SCIENTISTS and biotechnology companies are developing what could become the next powerful weapon in the war on pests — one that harnesses a Nobel Prize-winning discovery to kill insects and pathogens by disabling their genes.
By zeroing in on a genetic sequence unique to one species, the technique has the potential to kill a pest without harming beneficial insects. That would be a big advance over chemical pesticides.
“If you use a neuro-poison, it kills everything,” said Subba Reddy Palli, an entomologist at the University of Kentucky who is researching the technology, which is called RNA interference. “But this one is very target-specific.”
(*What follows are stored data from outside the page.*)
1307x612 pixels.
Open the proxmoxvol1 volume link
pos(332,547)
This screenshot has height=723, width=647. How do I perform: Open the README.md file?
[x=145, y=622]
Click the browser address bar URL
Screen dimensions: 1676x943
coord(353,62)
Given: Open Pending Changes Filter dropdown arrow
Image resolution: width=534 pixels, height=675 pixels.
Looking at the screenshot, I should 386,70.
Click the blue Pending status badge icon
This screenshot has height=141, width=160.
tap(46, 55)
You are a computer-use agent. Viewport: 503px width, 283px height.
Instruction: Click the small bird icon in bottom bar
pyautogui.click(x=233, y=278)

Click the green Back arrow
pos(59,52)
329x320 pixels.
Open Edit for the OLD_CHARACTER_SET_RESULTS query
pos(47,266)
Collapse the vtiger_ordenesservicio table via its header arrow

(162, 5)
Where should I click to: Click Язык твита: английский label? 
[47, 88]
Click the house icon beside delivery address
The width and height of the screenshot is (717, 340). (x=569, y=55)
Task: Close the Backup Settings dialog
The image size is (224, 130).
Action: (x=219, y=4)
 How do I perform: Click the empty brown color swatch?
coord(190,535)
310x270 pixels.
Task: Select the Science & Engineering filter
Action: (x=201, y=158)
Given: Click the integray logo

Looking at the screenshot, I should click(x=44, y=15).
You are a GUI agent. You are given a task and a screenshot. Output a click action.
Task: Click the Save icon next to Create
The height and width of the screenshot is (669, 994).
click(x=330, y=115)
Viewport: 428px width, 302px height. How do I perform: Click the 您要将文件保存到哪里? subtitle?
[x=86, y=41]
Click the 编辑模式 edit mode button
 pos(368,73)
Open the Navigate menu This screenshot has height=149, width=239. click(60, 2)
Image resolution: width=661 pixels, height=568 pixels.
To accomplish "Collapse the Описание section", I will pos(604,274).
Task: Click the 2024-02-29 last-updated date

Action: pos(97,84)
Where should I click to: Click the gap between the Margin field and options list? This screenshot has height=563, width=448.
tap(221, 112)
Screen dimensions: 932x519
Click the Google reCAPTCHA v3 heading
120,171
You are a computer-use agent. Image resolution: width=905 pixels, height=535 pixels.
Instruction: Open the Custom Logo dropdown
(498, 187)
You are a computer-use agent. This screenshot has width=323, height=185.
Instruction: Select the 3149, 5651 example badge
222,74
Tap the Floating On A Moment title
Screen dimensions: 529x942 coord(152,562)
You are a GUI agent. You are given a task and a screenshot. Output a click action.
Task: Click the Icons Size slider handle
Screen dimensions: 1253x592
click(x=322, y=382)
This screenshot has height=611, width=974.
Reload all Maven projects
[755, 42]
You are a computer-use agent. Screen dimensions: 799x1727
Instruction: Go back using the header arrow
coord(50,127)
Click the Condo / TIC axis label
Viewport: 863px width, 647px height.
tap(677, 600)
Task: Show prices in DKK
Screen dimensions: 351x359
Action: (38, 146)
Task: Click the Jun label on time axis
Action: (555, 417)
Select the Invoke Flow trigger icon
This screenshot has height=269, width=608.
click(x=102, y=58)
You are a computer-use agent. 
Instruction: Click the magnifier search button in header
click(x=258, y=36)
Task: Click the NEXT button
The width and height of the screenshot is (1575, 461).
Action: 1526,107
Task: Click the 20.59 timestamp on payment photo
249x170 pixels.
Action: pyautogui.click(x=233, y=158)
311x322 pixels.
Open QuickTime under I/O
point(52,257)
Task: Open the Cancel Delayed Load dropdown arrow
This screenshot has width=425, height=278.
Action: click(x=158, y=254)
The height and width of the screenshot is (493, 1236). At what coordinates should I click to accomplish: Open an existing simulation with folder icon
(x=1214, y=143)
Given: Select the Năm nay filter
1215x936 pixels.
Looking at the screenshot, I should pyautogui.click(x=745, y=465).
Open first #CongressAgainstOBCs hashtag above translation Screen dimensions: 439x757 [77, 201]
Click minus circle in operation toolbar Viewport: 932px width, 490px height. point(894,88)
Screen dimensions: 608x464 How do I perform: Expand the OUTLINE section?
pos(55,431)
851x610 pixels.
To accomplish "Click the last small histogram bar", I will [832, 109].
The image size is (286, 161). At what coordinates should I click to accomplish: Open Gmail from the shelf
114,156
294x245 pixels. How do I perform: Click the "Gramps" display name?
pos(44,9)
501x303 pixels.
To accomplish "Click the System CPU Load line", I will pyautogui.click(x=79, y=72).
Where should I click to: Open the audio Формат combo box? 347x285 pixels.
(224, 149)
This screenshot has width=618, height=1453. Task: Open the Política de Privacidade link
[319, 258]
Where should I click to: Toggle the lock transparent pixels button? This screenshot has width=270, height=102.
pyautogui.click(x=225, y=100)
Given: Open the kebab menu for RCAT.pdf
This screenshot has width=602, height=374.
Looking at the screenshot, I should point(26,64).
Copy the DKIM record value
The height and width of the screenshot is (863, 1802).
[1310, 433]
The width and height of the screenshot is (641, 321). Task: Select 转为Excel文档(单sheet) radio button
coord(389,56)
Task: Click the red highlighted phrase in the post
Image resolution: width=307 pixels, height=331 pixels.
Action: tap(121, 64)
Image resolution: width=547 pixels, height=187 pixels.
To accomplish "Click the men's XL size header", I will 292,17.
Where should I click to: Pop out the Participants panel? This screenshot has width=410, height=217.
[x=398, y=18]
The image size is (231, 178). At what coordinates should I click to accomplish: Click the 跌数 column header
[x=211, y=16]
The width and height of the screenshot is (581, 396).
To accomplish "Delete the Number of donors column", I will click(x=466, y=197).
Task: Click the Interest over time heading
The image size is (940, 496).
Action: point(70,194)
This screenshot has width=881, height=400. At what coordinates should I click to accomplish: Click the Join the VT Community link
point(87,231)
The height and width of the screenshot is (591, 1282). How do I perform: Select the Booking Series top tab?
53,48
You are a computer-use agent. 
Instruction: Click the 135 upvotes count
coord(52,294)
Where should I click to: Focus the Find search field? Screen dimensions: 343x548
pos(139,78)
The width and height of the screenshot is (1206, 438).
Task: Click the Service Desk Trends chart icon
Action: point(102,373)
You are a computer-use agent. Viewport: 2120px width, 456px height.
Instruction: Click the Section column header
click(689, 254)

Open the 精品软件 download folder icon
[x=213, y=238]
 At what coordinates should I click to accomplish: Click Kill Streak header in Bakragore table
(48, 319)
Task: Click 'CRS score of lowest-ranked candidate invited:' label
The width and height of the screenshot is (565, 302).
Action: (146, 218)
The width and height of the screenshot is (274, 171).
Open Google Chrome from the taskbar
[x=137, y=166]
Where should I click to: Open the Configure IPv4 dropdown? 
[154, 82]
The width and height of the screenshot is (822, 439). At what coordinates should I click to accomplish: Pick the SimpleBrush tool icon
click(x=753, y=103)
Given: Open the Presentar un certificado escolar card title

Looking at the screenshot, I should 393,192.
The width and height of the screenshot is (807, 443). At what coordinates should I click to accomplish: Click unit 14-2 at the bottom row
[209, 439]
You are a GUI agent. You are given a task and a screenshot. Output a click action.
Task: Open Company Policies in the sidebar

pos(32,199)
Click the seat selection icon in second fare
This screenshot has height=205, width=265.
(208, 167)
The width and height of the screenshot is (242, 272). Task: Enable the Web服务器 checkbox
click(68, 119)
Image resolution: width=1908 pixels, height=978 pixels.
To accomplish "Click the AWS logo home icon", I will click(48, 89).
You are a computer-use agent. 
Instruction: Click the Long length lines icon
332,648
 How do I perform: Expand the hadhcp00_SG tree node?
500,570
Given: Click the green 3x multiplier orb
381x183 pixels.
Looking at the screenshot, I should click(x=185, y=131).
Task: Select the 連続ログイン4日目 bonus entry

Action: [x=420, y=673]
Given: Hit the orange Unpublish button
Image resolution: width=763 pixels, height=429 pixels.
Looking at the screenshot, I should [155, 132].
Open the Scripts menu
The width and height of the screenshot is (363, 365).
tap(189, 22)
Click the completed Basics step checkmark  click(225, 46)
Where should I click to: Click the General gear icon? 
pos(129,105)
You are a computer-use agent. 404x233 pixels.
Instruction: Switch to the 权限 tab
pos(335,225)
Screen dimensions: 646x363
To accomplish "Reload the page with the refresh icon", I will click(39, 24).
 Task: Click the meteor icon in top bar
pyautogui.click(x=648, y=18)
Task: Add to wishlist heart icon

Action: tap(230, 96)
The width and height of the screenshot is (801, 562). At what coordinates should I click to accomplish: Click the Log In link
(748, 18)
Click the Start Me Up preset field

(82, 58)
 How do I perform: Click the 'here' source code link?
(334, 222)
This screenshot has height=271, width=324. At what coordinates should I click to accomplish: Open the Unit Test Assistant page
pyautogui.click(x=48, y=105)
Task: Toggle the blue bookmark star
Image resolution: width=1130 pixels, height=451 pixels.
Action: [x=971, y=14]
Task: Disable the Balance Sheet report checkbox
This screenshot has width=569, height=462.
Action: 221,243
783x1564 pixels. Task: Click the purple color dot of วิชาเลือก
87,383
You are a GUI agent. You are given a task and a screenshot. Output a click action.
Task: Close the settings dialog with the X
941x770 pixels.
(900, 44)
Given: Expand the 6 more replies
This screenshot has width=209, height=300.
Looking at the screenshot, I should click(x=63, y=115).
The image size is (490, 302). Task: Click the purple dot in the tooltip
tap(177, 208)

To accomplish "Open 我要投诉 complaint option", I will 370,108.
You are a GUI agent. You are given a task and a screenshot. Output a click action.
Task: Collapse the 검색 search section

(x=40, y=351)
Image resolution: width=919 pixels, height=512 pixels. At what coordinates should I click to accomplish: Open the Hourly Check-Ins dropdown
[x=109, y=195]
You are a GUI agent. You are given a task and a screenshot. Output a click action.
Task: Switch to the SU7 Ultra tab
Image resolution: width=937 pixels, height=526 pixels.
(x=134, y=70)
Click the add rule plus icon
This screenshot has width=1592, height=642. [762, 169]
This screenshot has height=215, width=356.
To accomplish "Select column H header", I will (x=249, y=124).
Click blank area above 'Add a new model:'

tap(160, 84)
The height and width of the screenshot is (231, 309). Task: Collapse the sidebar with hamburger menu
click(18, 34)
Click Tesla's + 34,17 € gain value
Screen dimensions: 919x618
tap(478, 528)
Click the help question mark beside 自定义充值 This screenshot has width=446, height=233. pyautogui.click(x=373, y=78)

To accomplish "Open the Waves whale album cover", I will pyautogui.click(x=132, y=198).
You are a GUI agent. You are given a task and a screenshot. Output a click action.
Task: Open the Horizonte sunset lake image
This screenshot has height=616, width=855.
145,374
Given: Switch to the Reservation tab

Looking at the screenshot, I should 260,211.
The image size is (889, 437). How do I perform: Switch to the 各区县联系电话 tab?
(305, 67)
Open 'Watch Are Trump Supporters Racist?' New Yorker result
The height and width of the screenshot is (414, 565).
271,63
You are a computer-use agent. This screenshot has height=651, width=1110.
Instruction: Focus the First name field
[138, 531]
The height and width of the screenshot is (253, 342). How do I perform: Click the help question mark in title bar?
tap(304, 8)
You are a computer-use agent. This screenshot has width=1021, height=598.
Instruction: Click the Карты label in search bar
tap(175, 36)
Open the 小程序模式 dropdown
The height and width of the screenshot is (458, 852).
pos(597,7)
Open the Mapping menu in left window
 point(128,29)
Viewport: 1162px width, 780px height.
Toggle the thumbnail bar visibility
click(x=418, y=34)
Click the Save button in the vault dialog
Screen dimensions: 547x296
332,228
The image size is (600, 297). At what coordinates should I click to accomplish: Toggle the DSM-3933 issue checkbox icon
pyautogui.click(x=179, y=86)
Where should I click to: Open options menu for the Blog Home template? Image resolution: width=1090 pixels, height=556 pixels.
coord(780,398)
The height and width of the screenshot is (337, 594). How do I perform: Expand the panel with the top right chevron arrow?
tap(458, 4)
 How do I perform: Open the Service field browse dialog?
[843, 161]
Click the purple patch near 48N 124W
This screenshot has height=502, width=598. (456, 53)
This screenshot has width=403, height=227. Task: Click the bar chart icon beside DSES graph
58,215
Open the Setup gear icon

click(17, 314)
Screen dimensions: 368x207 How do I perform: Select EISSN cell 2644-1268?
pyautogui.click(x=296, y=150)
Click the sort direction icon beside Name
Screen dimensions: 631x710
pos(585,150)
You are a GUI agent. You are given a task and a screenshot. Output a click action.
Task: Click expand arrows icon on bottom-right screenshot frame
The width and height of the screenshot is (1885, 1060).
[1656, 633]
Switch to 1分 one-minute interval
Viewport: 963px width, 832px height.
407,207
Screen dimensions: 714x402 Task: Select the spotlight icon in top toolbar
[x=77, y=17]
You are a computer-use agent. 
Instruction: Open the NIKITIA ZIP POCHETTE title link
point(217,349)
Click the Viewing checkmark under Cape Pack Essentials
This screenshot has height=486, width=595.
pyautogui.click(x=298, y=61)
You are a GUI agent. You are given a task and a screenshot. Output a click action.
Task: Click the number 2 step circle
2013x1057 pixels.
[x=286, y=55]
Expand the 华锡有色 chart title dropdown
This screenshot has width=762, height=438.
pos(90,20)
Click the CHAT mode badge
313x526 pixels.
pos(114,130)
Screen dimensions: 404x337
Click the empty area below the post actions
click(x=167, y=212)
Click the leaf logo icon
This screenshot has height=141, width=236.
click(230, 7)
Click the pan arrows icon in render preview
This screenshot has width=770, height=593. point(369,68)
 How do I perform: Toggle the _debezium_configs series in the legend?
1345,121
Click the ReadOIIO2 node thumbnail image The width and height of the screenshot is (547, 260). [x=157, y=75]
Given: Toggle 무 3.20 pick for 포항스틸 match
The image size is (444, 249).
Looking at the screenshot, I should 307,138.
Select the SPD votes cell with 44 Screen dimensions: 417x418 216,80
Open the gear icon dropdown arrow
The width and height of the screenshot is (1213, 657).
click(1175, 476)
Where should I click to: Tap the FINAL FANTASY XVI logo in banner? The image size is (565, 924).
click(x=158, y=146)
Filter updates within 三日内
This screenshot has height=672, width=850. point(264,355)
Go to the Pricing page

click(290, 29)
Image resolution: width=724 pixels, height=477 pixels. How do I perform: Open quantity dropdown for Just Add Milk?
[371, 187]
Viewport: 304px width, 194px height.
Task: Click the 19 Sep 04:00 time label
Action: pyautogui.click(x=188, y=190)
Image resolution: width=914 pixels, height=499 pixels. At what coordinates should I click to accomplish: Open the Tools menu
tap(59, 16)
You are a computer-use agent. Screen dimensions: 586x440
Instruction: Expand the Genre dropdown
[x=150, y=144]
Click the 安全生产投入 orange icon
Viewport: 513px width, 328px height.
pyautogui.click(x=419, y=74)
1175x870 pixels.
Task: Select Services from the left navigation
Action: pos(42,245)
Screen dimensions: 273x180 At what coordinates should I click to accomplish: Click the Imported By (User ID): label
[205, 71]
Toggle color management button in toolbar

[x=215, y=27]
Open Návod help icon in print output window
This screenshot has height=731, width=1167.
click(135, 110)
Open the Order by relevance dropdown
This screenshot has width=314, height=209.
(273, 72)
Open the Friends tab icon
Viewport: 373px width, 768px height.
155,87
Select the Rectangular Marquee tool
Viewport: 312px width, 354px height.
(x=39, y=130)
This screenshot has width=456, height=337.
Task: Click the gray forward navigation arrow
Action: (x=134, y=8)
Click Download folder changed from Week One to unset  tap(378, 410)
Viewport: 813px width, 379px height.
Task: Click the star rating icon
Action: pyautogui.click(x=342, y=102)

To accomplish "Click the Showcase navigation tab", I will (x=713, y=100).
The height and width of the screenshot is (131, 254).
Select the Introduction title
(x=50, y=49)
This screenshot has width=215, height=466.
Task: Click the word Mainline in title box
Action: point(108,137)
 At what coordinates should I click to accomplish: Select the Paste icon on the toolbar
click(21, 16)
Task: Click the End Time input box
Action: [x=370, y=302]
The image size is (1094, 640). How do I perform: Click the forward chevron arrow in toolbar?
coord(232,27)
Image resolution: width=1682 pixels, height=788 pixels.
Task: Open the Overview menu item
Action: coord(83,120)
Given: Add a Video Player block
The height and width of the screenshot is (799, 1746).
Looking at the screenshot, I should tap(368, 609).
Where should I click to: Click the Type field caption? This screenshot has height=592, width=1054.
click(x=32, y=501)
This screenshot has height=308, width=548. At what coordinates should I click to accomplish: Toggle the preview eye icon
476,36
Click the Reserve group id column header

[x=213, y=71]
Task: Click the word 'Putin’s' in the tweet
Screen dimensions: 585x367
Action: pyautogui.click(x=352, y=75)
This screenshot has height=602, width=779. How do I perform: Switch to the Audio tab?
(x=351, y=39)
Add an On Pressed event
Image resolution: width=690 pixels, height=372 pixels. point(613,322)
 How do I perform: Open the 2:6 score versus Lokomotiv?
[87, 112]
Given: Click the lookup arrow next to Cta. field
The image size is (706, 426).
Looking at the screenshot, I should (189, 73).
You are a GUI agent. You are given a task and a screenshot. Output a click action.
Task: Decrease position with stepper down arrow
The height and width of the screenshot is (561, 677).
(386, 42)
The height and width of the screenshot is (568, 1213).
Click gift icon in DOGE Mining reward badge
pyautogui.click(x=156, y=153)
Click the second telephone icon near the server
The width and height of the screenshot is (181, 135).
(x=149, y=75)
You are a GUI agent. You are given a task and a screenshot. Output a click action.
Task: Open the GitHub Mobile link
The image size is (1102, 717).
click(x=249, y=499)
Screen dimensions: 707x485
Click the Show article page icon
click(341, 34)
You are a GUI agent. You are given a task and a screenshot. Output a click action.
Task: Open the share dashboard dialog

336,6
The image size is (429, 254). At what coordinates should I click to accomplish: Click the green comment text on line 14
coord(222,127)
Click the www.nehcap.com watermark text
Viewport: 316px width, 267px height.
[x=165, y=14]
But some specialists fear releasing gene-silencing agents into fields could harm beneficial insects, especially among organisms that have a common genetic makeup, and possibly even human health.
RNA interference is a natural phenomenon that is set off by double-stranded RNA.
Using RNAi in insects, at least for beetles, should be easier than in people. Beetles, including the corn rootworm, can simply eat the double-stranded RNA to set off the effect. One way to get insects to do that is to genetically engineer crops to produce double-stranded RNA corresponding to an essential gene of the pest.
The double-stranded RNA could also be incorporated in sprays.
Monsanto is developing a spray that would shore up one of its biggest product lines – crops resistant to its Roundup herbicide.